Never put secrets directly in unit files. Use EnvironmentFile to load them from a separate file with restricted permissions: chmod 600 /opt/myapp/.env.
ExecStart Scripts
ExecStart specifies the command to run. It must use absolute paths. The script must not fork — systemd tracks the main PID. For scripts that fork, use Type=forking.
# Direct command (no wrapper script needed)
ExecStart=/usr/bin/python3 /opt/myapp/server.py
# Shell script (must set -e and not fork)
ExecStart=/opt/myapp/bin/start.sh
# With arguments
ExecStart=/usr/bin/node /opt/myapp/dist/server.js --port=8080
# For daemonizing scripts (Type=forking)
ExecStart=/opt/myapp/bin/daemon.sh
PIDFile=/var/run/myapp.pid
# Pre-start command
ExecStartPre=/opt/myapp/bin/migrate.sh
# Post-start command
ExecStartPost=/opt/myapp/bin/healthcheck.shFor Type=simple, the command must not fork. The process IS the service. For Type=forking, the command forks and the parent exits — systemd tracks the child via PIDFile.
Restart Policies
Restart policies determine when systemd restarts a failed service. This is essential for high availability — services should recover from crashes automatically.
| Policy | Behavior |
|---|---|
| no | Never restart (default) |
| on-success | Restart only on clean exit (code 0) |
| on-failure | Restart on non-zero exit or signal (except SIGTERM) |
| on-abnormal | Restart on signal, timeout, or watchdog |
| on-abort | Restart only on unclean signal |
| always | Always restart (default for Type=oneshot) |
# Restart on any failure with delay
Restart=on-failure
RestartSec=5
# Restart immediately
Restart=always
RestartSec=0
# Limit restart rate (max 5 restarts in 60 seconds)
StartLimitIntervalSec=60
StartLimitBurst=5
# Watchdog (restart if not responsive)
WatchdogSec=30StartLimitBurst prevents restart loops — if the service fails too many times, systemd stops trying. WatchdogSec restarts the service if it stops heartbeating.
Dependencies and Ordering
systemd manages service dependencies with Wants/Requires (what) and After/Before (when). Understanding these is essential for correct startup ordering.
# After: start after this unit (but don't require it)

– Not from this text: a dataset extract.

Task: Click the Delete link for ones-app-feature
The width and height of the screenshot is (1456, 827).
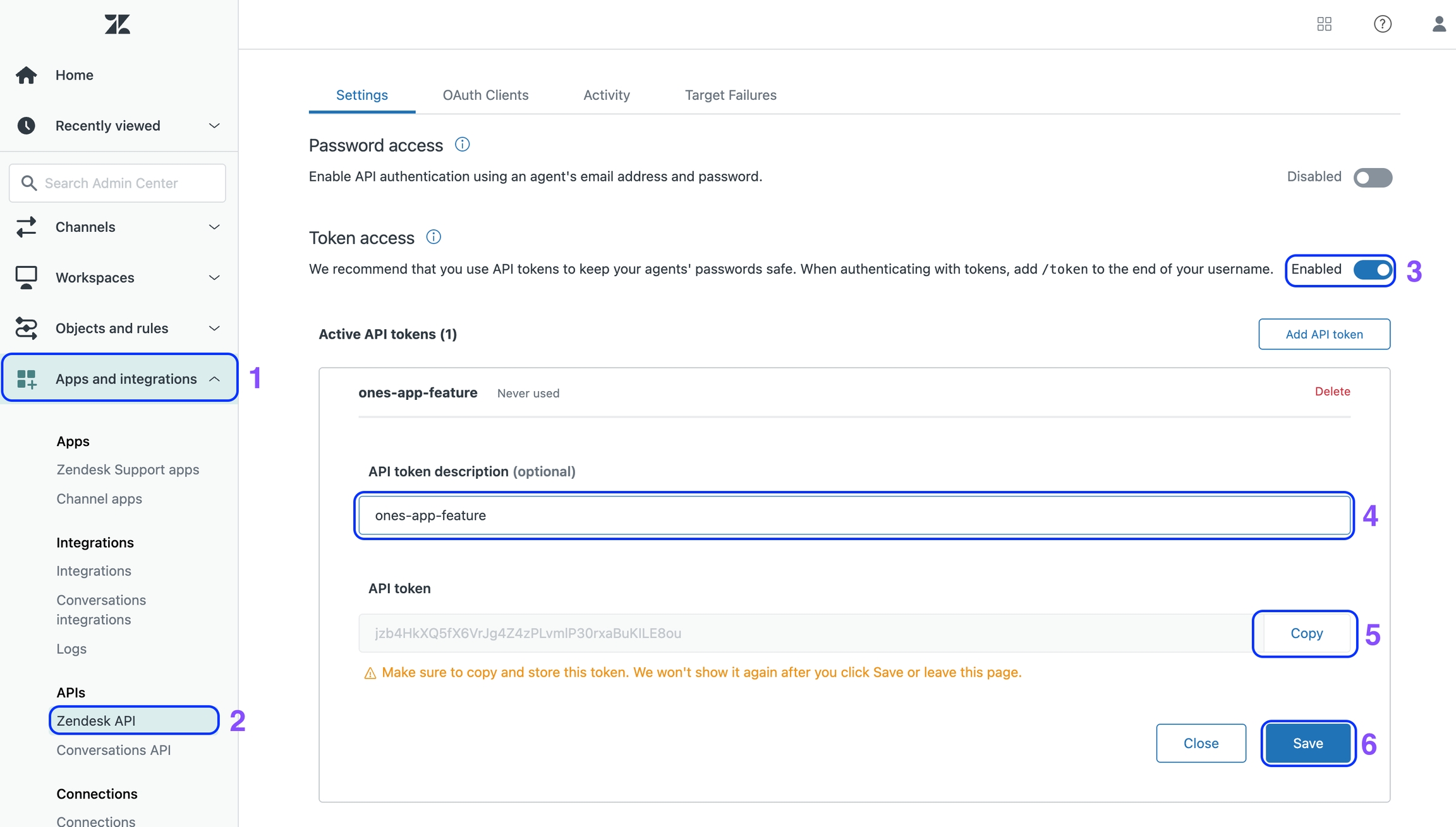Action: [x=1332, y=391]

After=network-online.target
# Wants: try to start this unit (non-fatal if it fails)
Wants=postgresql.service
# Requires: this unit must be running (fatal if it fails)
Requires=redis.service
# BindsTo: stop this unit if the dependency stops
BindsTo=docker.service
# Conflicts: cannot run at the same time
Conflicts=iptables.serviceAfter controls ordering. Wants/Requires control binding. BindsTo means the service stops if its dependency stops. Conflicts prevents simultaneous execution.
Logging with journald
systemd captures stdout/stderr from services automatically via journald. You do not need to configure log files — journalctl provides powerful querying.
# View service logs
journalctl -u myapp
# Follow logs (like tail -f)
journalctl -u myapp -f
# Logs since last boot
journalctl -u myapp -b
# Logs in time range
journalctl -u myapp --since "2025-01-15" --until "2025-01-16"
# Logs with priority
journalctl -u myapp -p err # Errors only
# Logs from specific PID
journalctl _PID=1234
# Persistent logs (survive reboot)
sudo mkdir -p /var/log/journal
sudo systemctl restart systemd-journaldjournalctl -u is the primary way to view service logs. -p filters by priority (emerg, alert, crit, err, warning, notice, info, debug). -b limits to current boot.
By default, journald stores logs locally. For centralized logging, configure StandardOutput=syslog to forward to rsyslog, or use systemd-journal-remote for network forwarding.